While the volatility caused by the war in Ukraine has helped drive commodity trading profits, the surging prices have also placed a huge strain on the industry’s balance sheets.

The Bank for International Settlements recently highlighted Trafigura’s leverage levels and reliance on short-term funding in a report drawing attention to liquidity strains in commodity markets. The company’s average value-at-risk – a metric measuring how much it could lose on an average trading day – quadrupled to $199.8 million during the financial year.

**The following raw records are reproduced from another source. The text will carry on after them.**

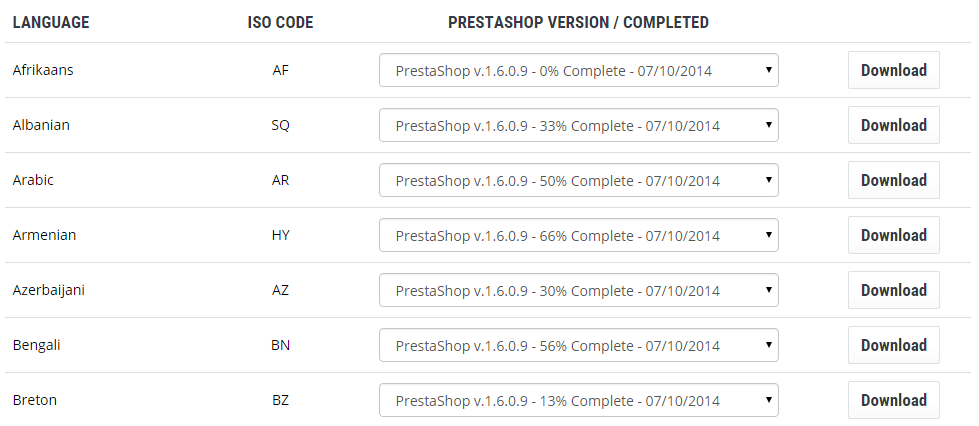This screenshot has width=979, height=426.
Task: Click Download for Arabic
Action: (893, 180)
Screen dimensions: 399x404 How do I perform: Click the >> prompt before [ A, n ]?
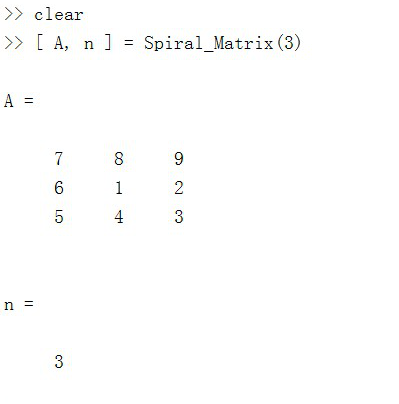[x=14, y=43]
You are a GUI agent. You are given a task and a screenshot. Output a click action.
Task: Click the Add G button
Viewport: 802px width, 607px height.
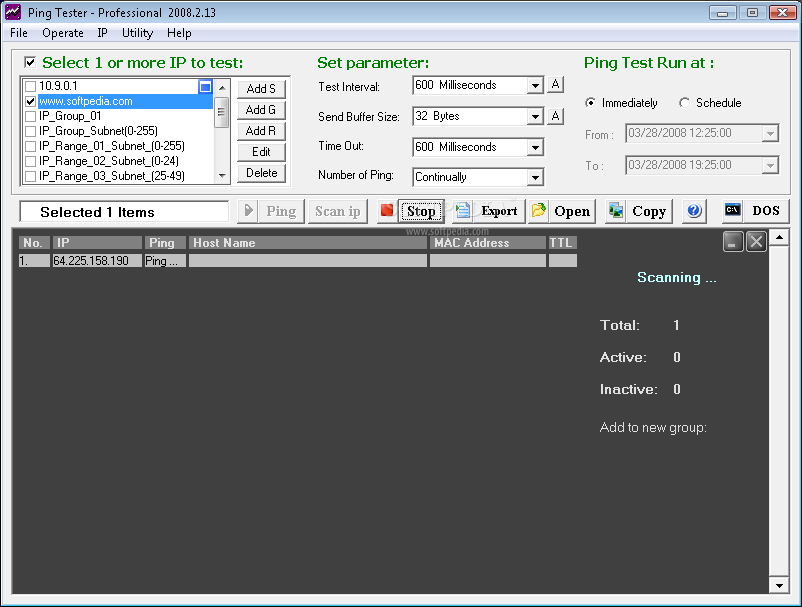pyautogui.click(x=261, y=110)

As profits surge, commodities traders have been ploughing gains back into their businesses, in part to provide additional muscle to raise financing from banks. Trafigura added $7 billion of financing during the financial year, bringing its total credit lines to $73 billion. As profits soared, the company’s equity has almost doubled over the past two years, to $15.1 billion, it said on Thursday.

“We consider the current level more than adequate to support a $100 billion balance sheet, Mr Salmon said.

While Trafigura highlighted the record performance by its energy traders, its metals division was less successful, with operating profit down 24 per cent from the previous year. The company attributed the weaker performance to lockdowns in China and to a loss at its zinc smelting unit Nyrstar due to soaring energy costs. Nyrstar “has had a tough year”, Weir said. “The high energy prices have been very challenging.”

The total volume of commodities traded during the period declined after long-term contracts for Russian crude oil and products were terminated in the second half of the financial year as a result of international sanctions.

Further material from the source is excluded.